**INPUT DATA:**
————
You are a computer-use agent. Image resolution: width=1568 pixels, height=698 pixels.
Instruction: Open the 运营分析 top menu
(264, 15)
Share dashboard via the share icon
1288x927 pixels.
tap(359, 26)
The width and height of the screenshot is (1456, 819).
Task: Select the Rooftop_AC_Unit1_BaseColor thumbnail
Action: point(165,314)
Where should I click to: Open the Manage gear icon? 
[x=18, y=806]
————
**WORK REQUEST:** Would you reproduce, word for word, the lines from the one holding "Where should I" through the final line of the entries, both included?

**SOLUTION TO THE EXERCISE:**
Where should I click to: Open the Manage gear icon? 
[x=18, y=806]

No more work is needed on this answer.